#### WORK INSTRUCTIONS:
Your answer should be every line of the records that contains the word "tools".

(Extracted data entries)
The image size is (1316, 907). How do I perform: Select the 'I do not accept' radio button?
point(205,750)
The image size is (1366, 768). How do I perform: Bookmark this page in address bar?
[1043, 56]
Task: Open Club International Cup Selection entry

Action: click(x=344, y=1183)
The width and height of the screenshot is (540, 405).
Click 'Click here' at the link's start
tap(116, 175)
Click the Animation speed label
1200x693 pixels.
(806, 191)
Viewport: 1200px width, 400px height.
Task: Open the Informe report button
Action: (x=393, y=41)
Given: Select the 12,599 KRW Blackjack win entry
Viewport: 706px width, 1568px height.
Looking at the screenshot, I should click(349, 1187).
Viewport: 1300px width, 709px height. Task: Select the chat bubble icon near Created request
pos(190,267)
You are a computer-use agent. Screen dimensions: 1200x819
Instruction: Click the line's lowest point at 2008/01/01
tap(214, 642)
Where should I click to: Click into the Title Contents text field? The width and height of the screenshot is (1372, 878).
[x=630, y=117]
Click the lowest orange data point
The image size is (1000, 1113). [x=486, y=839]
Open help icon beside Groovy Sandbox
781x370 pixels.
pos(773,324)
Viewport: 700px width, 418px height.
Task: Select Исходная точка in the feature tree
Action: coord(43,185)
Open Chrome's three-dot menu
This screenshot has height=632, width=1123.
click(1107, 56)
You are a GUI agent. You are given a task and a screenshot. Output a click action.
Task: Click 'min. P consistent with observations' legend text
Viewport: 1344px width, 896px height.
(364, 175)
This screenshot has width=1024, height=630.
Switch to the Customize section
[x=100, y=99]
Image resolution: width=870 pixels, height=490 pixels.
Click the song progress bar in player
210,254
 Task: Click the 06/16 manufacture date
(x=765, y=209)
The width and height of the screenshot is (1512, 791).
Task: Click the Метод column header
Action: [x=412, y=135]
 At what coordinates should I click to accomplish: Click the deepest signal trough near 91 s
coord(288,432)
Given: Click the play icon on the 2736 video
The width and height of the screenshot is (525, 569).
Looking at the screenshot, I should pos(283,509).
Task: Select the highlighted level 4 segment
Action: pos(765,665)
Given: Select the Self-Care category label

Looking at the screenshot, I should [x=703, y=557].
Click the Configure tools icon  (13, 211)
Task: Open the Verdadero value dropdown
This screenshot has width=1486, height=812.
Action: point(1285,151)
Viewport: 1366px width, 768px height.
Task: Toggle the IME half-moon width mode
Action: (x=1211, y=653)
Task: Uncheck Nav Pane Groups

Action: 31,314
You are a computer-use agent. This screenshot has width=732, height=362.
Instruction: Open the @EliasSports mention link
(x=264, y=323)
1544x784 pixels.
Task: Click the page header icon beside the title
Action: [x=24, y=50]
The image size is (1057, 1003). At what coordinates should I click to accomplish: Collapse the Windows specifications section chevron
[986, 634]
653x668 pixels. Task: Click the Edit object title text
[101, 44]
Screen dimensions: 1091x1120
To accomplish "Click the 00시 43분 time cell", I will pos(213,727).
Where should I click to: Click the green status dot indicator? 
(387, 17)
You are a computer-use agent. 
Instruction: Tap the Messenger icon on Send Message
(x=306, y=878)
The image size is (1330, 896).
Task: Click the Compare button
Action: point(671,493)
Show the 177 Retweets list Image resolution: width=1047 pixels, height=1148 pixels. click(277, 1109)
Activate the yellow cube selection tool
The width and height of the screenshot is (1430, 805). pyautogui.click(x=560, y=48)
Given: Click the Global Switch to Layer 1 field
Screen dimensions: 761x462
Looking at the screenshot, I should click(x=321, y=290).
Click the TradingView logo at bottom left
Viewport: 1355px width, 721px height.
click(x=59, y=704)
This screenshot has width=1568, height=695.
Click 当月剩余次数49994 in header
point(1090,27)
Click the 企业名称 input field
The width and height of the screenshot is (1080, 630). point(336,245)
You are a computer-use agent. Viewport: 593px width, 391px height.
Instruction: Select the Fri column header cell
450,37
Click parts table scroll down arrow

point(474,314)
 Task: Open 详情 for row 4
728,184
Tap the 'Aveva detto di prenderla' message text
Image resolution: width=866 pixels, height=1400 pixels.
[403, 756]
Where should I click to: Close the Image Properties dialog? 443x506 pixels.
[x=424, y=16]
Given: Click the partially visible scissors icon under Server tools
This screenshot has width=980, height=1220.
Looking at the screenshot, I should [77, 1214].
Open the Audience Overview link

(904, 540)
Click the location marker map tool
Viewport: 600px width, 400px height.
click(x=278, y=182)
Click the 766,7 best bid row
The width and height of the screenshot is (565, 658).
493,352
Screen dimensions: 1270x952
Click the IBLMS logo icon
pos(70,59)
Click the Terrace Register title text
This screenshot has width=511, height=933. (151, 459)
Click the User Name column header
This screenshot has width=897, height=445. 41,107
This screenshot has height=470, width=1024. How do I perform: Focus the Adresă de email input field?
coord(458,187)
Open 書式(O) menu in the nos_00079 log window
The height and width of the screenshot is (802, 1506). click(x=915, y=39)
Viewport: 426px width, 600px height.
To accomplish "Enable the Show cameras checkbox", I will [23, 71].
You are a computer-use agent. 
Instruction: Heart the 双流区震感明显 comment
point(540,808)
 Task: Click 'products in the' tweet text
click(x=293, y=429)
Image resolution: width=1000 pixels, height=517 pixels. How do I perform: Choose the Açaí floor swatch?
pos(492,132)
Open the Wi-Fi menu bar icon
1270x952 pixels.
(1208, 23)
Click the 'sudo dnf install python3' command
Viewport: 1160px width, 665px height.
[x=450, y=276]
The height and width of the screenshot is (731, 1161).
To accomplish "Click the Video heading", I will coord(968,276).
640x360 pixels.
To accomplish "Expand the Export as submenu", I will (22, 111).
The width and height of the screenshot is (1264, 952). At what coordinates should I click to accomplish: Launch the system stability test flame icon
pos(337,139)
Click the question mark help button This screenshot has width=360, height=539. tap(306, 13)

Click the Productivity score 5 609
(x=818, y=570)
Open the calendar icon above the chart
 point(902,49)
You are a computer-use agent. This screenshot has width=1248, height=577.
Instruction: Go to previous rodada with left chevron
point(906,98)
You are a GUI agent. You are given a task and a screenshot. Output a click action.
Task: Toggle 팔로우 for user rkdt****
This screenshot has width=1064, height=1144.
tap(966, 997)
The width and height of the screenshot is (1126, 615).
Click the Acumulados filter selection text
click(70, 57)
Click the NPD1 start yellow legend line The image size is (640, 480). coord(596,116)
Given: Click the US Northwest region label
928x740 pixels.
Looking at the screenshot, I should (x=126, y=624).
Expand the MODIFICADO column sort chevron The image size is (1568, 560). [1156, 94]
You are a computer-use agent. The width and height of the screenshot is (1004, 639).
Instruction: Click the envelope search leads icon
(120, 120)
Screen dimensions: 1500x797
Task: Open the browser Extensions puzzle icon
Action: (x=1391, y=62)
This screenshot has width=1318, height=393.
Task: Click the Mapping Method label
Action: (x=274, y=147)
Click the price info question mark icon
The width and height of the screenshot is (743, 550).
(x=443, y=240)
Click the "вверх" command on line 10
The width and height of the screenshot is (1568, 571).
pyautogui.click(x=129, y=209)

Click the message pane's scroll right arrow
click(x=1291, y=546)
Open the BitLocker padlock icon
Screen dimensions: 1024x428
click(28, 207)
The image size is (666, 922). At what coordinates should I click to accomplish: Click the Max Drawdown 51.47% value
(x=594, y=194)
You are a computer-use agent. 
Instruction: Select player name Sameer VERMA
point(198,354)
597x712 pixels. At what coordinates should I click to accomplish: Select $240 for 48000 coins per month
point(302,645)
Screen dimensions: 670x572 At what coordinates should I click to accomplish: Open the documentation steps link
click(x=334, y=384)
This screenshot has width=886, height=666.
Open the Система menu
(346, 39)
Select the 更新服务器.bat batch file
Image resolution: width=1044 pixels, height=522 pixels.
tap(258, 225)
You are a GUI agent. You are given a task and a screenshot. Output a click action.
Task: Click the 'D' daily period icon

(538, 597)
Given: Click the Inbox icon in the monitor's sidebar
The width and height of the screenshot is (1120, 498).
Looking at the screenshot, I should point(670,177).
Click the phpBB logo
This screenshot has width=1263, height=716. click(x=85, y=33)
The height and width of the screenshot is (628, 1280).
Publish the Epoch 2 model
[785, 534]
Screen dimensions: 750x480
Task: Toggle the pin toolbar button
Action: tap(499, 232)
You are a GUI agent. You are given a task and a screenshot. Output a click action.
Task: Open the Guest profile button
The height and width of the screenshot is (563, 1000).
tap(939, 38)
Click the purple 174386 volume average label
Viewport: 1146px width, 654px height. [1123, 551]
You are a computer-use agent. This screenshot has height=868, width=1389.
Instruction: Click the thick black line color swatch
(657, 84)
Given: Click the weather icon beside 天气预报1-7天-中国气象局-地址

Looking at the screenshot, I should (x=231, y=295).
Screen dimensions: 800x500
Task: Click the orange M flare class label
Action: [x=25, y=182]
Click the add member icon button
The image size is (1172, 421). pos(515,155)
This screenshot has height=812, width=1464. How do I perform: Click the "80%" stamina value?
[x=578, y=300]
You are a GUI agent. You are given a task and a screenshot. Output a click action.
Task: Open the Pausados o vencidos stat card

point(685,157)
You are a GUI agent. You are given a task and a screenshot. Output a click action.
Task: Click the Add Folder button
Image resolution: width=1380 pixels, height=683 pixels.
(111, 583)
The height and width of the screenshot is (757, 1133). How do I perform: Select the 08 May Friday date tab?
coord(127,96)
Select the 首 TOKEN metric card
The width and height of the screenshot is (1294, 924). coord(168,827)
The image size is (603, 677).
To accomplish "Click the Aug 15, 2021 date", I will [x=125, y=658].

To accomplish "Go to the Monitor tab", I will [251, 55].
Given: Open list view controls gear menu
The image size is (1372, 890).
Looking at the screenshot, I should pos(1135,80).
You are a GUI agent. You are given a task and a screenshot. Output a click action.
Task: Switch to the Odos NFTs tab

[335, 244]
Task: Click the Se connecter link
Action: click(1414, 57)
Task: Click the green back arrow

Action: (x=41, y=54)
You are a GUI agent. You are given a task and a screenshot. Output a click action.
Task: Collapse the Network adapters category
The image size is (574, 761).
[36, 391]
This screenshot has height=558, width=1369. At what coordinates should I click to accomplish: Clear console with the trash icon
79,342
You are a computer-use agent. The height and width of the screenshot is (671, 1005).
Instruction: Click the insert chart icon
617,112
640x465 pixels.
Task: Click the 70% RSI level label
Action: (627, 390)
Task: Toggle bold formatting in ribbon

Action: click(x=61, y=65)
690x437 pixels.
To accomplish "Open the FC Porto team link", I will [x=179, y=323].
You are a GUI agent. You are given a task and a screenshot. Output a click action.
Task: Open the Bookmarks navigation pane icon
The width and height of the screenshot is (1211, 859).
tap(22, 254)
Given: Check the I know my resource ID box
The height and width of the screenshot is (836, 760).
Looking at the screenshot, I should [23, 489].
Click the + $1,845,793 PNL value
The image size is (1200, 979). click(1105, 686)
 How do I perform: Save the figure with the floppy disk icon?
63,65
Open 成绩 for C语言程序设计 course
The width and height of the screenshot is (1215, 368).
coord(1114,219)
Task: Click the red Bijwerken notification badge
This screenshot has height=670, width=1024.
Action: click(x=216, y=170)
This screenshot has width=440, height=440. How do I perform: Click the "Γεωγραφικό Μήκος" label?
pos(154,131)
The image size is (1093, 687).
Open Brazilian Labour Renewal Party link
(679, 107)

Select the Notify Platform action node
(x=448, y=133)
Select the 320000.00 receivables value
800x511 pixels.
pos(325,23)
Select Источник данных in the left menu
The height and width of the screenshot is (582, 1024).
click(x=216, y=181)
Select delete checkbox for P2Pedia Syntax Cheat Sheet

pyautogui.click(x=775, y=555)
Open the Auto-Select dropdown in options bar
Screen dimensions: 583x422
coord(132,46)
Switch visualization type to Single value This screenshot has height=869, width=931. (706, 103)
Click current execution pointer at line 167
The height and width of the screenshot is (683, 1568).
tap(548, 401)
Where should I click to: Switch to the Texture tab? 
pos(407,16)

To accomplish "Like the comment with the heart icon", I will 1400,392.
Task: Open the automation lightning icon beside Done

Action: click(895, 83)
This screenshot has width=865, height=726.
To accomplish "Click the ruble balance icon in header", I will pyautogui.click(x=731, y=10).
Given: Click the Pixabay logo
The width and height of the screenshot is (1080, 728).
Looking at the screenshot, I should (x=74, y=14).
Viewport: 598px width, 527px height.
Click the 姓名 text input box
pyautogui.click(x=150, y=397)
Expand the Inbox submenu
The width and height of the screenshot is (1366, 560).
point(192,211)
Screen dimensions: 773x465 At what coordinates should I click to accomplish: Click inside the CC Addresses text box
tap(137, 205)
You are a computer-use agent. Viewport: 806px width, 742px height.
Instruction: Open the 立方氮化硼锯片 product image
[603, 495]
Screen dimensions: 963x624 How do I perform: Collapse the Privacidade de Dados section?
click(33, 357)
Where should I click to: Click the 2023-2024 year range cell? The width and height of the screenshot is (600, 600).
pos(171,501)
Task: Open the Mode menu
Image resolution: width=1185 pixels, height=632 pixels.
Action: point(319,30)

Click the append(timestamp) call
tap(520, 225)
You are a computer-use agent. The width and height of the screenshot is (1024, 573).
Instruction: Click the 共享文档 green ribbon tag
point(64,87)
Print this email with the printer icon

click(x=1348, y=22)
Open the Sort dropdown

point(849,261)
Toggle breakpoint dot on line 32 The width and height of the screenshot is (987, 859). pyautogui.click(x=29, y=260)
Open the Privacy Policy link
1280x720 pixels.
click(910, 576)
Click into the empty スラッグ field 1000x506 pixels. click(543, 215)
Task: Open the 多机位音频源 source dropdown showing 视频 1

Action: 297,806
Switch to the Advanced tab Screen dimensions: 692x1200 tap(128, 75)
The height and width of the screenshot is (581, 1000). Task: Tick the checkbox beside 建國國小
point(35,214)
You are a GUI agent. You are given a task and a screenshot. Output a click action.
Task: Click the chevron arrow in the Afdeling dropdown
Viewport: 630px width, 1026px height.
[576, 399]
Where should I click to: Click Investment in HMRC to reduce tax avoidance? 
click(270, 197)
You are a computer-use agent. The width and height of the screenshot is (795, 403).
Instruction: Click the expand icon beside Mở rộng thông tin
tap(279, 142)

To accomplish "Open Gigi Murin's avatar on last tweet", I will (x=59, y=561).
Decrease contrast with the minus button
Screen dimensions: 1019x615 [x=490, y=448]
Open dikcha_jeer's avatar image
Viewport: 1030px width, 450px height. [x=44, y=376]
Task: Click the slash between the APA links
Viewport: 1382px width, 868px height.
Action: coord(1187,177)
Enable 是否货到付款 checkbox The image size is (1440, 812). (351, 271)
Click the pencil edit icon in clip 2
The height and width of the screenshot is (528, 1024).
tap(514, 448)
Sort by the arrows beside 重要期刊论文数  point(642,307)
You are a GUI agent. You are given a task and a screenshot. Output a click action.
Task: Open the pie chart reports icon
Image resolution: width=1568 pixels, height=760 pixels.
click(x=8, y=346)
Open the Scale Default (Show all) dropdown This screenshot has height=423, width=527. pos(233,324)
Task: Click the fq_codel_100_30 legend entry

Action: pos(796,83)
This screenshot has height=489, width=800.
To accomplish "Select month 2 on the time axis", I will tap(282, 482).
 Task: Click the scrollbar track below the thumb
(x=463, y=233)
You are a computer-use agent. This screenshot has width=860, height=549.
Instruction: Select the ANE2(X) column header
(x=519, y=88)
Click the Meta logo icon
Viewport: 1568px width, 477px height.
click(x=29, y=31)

#### ANSWER SPACE:
Click the Configure tools icon  (13, 211)
Given: Click the partially visible scissors icon under Server tools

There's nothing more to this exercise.